Camera & Photos - Site Reliability Infrastructure Engineer
Santa Clara Valley (Cupertino), California, United States
Software and Services
Imagine what you could do here. At Apple, new ideas have a way of becoming great products, services, and customer experiences very quickly. Bring passion and dedication to your job and there's no telling what you could accomplish. The Camera & Photos Infrastructure team is looking for a highly motivated Infrastructure Engineer to join our team. You will be responsible for building and maintaining storage servers, GPU compute nodes, working with cross-functional and cross-organizational teams to understand, augment, and implement the systems, processes, and tools that are used for the quality software business. Responsible for the provisioning, installation, configuration, operation, and maintenance of systems hardware and software and related infrastructure deployment of a multi-OS environment including Windows, BSD and Linux systems. Ideally, you are a strong generalist with good experience managing HPC (high performance computing critical servers), storage services and an interactive Unix/Linux environments. Exposure to performance troubleshooting in Linux, macOS and iOS is highly desirable.
- 5+ years of experience managing services in a distributed, high-demand critical Linux system and *nix environment (a plus)
- Demonstrated deep understanding of UNIX/Linux flavors (Linux KVM, BSD, Mac OS X, iOS, CentOS/RedHat Enterprise Linux, Ubuntu, Debian Linux administration)
- Strong understanding of ZFS, APFS, distributed compute and experience building RAID arrays with encryption to handle GDPR / PII data requirements is a plus
- Experience building PC hardware (a plus)

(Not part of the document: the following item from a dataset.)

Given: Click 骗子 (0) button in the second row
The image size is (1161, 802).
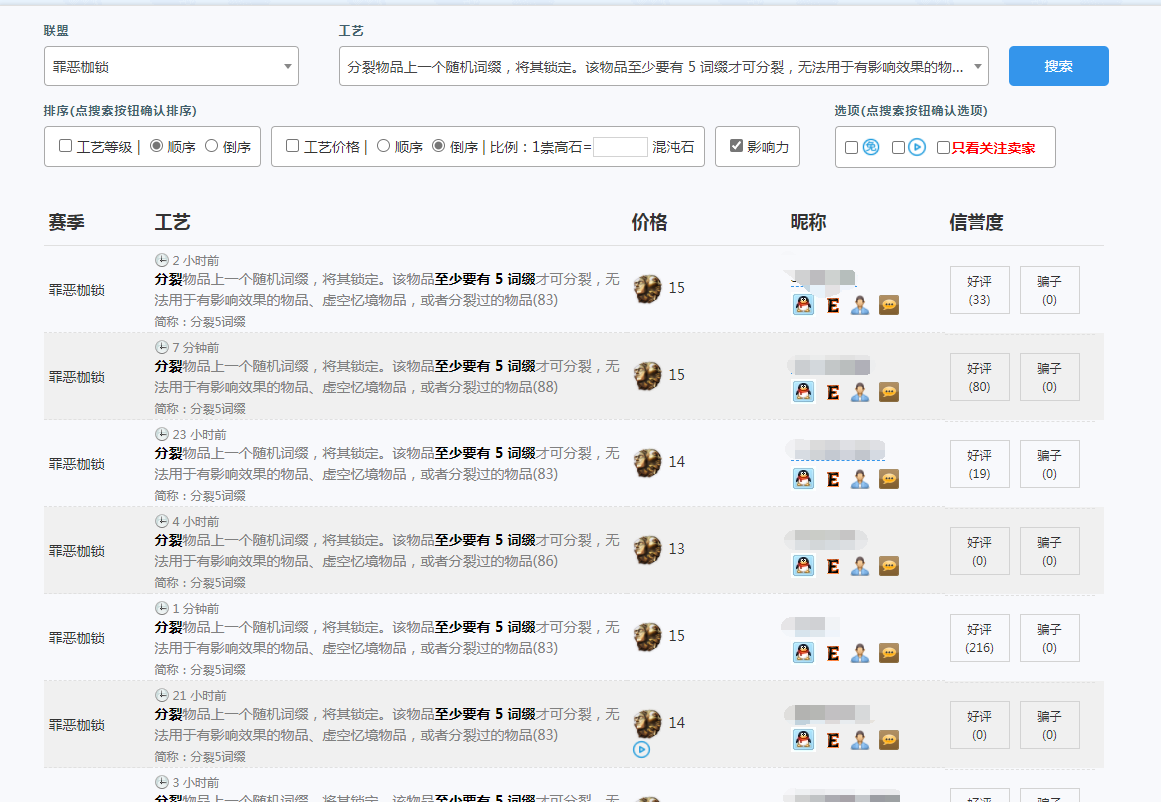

- Strong knowledge of network protocols and network based services, including routing, network load balancing and web proxy appliances / applications/ firewalls
- Reliability - drive fault detection and correction, performance and uptime at global scale
- Monitoring - instrument systems to track and understand of how they are performing at any time
- Automation and orchestration frameworks to enable (Ansible experience is a plus)
- Accelerated infrastructure, application and software configuration deployment
- Infrastructure as code
- Expertise with in both building and using log aggregation and distributed monitoring tools (Splunk, Elastic Stack, etc.)
- Experience building and supporting containerized application technologies including Docker, kubernetes, Mezos
- Familiarity with CI/CD tools and deployment processes
- Proficient with various programming languages such as Python/Ansible/Java/ for building automation or integration with APIs
- Proven understanding and experience with centralized configuration management, coordination and provisioning technologies, such as Ansible, Chef, Puppet, etc.
- Excellent interpersonal skills, should be capable of working with cross functional technical and business teams and varying levels of management
- Experience implementing and working with open source projects
- Strong project management skills, including excellent presentation development
- Passion for writing detailed solution specifications, diagrams, best practices/standards documentation, operating procedures, test plans/test reports, etc.
- Strong team player with high degree of flexibility Excellent verbal and written communication skills and high attention to detail The ability to analyze problems, quickly develop creative solutions, while adapting to a dynamic environment.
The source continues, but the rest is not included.